■ **Required action**
Which lines run from the line with "This screenshot has height=384, width=566." to the end of the entries? Write out exactly those, leaving out the pictures.

------ Records supplied ------

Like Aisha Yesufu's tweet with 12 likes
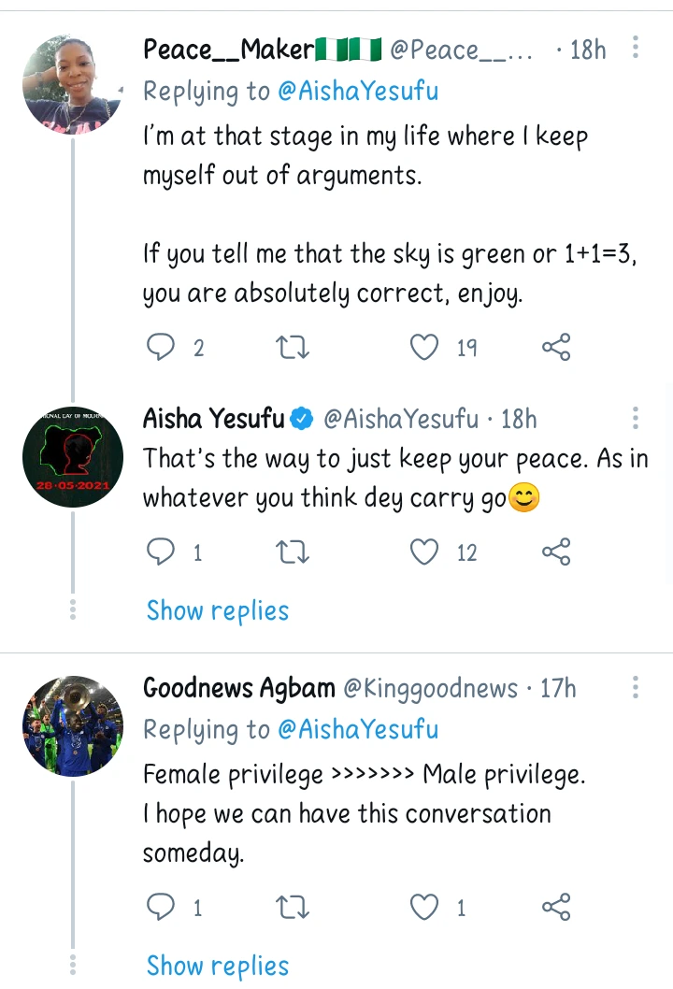The width and height of the screenshot is (673, 989). click(x=423, y=552)
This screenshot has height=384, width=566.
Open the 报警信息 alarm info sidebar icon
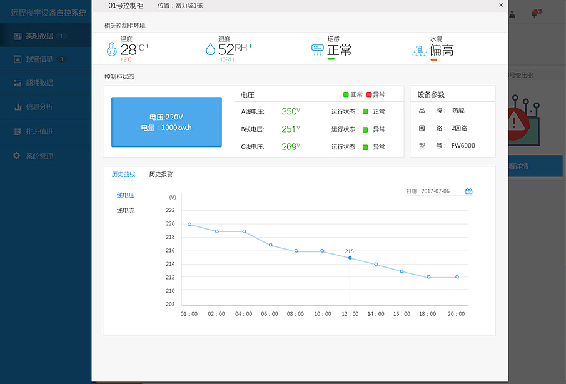pyautogui.click(x=18, y=59)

------

■ **Written response**
This screenshot has height=384, width=566.
Open the 报警信息 alarm info sidebar icon
pyautogui.click(x=18, y=59)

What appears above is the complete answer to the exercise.